Researchers discover over 3,000 mobile apps exposing Twitter’s API keys
Cybersecurity researchers have discovered over 3,000 mobile apps exposing Twitter Inc.’s application programming interface keys that can be used to access or take control of Twitter accounts.
Detailed by security firm CloudSEK, 3,207 apps were found to leak valid Consumer Key and Consumer Secret keys. 230 apps, some of which are described as belonging to unicorn startups, were found to leak all four Twitter authentication credentials that could be used to fully take over Twitter accounts.
With full access, an attacker would have the ability to perform actions such as reading direct messages, retweeting, liking, deleting, and deleting and adding followers, as well as the ability to change account settings and the image of account display.
The researchers explain that API key exposure is typically caused by errors in which developers embed their authentication keys into the Twitter API, but then forget to remove them when releasing the mobile app.
By exposing API keys, the risk of exploitation is real.
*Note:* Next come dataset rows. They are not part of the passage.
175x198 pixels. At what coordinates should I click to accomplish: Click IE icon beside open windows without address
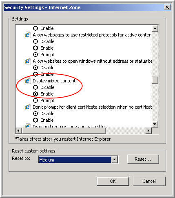coord(28,61)
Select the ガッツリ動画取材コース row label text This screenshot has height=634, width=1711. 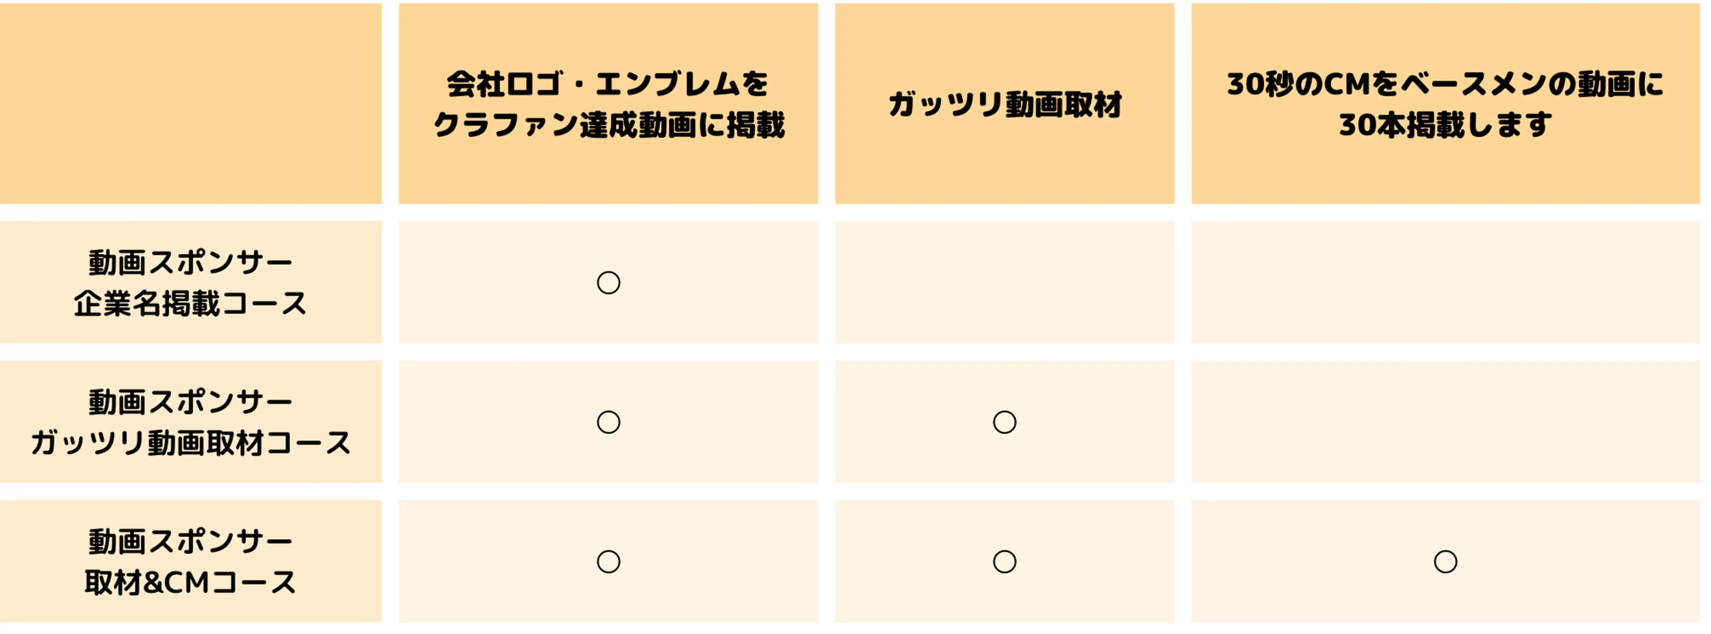pos(191,443)
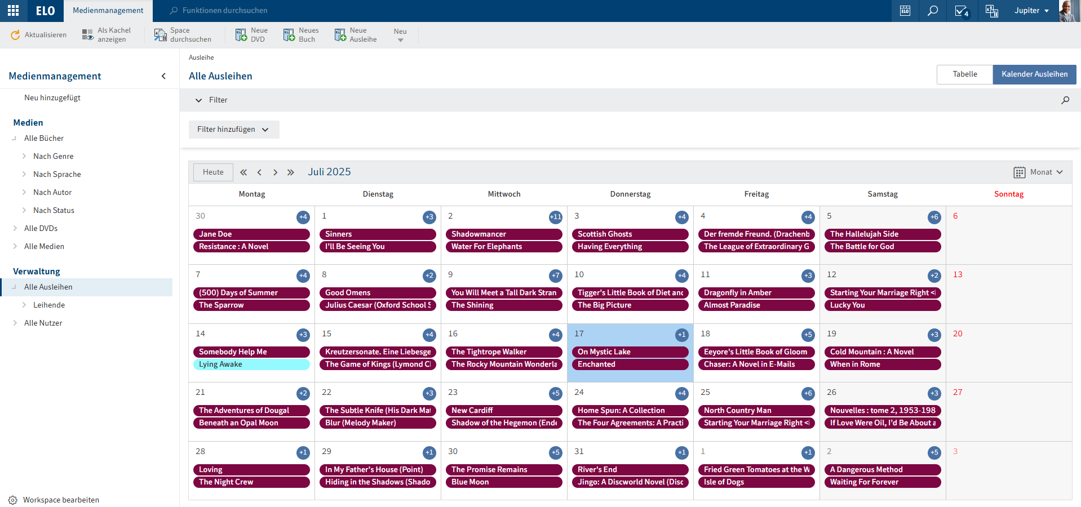Image resolution: width=1081 pixels, height=507 pixels.
Task: Open the Medienmanagement tab
Action: coord(108,11)
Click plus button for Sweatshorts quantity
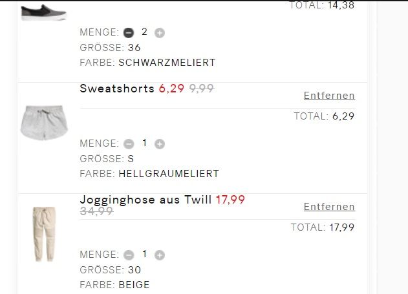Viewport: 408px width, 294px height. (160, 143)
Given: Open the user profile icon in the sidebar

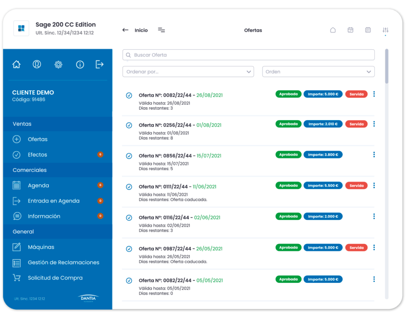Looking at the screenshot, I should (37, 65).
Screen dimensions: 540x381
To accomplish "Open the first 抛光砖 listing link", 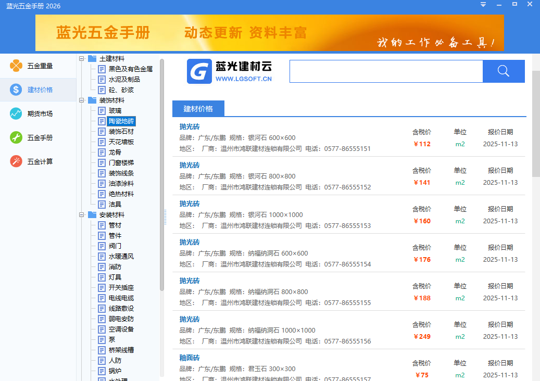I will click(190, 126).
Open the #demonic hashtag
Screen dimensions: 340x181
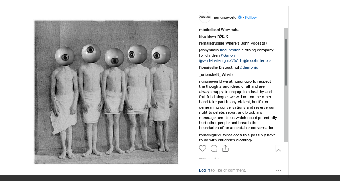coord(249,68)
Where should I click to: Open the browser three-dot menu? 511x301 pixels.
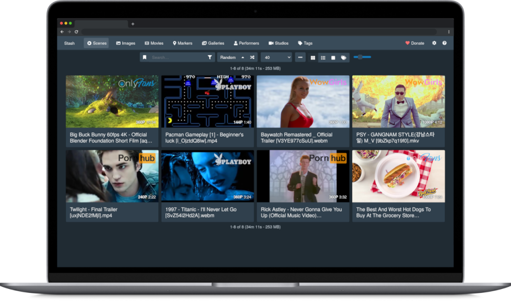[x=449, y=32]
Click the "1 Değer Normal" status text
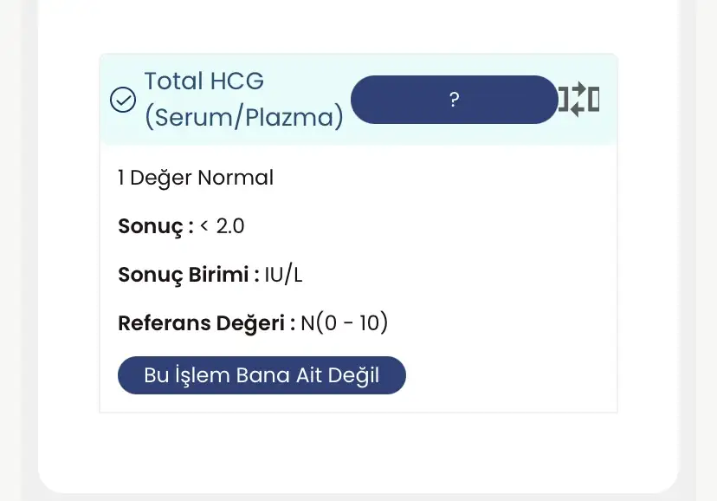Screen dimensions: 717x501 click(x=196, y=179)
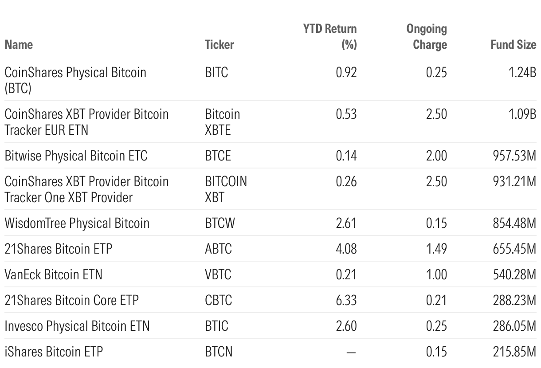Open Invesco Physical Bitcoin ETN fund
This screenshot has width=541, height=368.
click(77, 326)
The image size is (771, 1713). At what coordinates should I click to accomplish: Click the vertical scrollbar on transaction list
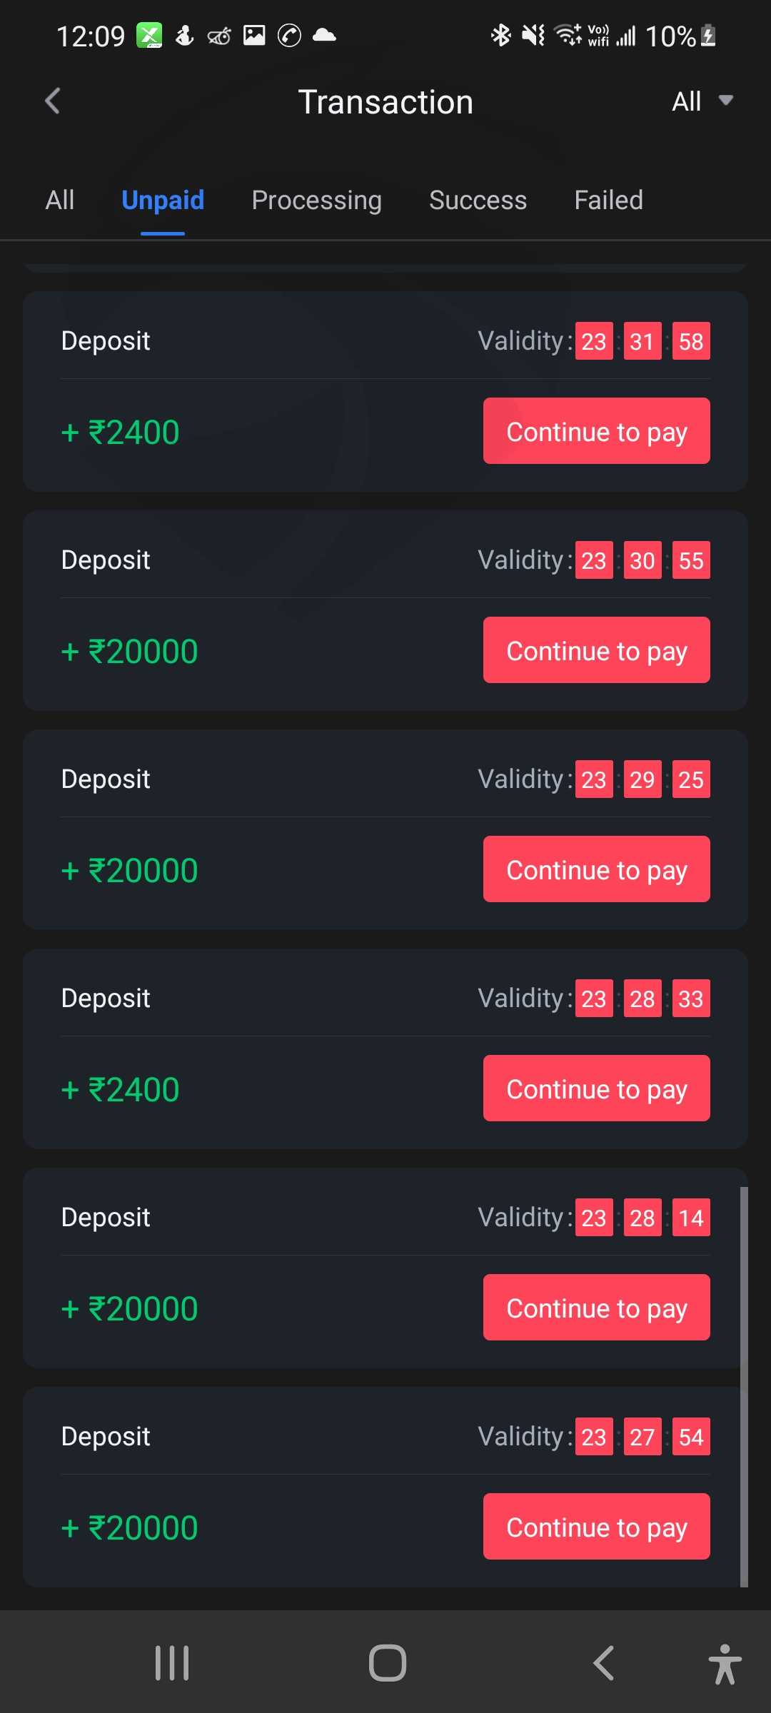[x=744, y=1385]
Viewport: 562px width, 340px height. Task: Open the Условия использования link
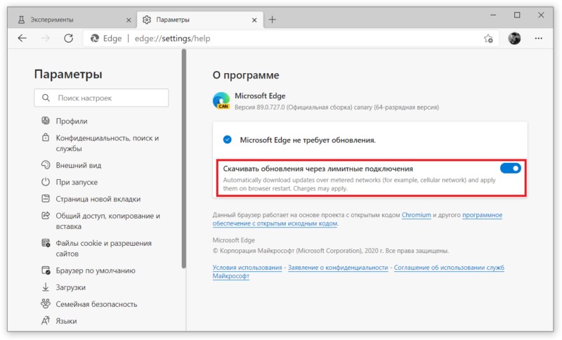247,268
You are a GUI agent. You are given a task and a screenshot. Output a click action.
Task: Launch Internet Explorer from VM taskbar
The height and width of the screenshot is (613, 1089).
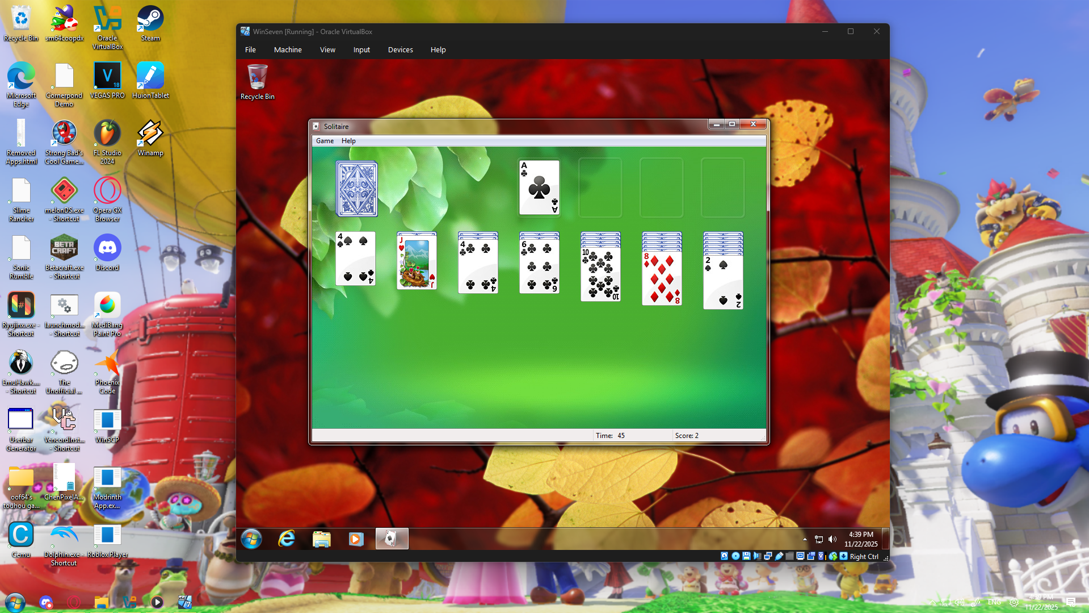[287, 539]
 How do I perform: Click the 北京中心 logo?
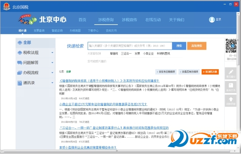tap(42, 19)
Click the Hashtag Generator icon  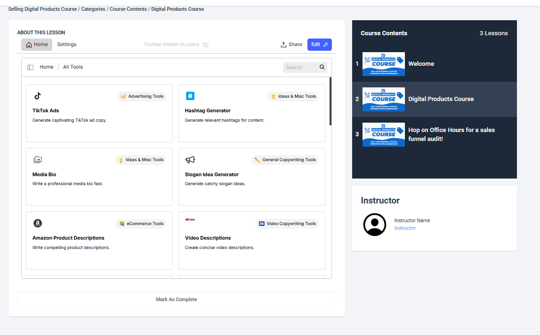[x=190, y=96]
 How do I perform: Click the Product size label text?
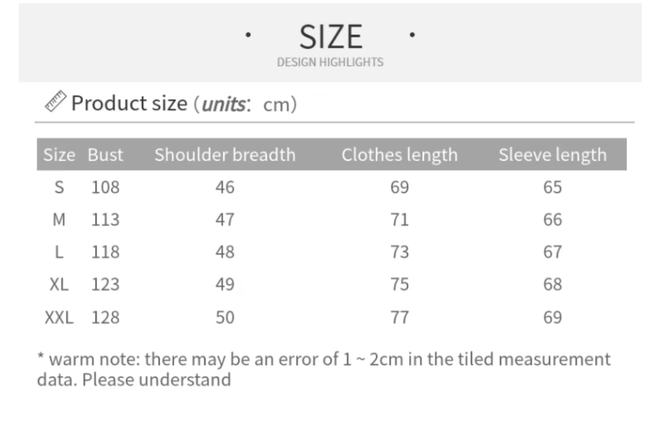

A malicious actor with access to the API keys can use them to create a “Twitter bot army” that could be used to spread misinformation or used in a phishing scam.
Researchers highlight a recent case where Twitter was exploited to promote a “fake suspension notice” phishing scam. In this case, verified Twitter accounts were used to give credit to the scam.
The researchers concluded that it is imperative that API keys are not directly embedded in code and that developers must follow secure coding and deployment processes. Processes include implementing a standardized review procedure to ensure accurate versioning, key masking to increase security, and API key rotation to reduce the threat of key leaks.
“There are only two ways to solve this problem,” David Stewart, chief executive of mobile app protection firm Approov, told SiliconANGLE. “Either adopt a mobile security solution that allows you to store your API keys off-device and only provide them when needed, or require an independent second factor to be present alongside the API key to access backend data and resources – ensuring that API keys can’t be abused even if they leak.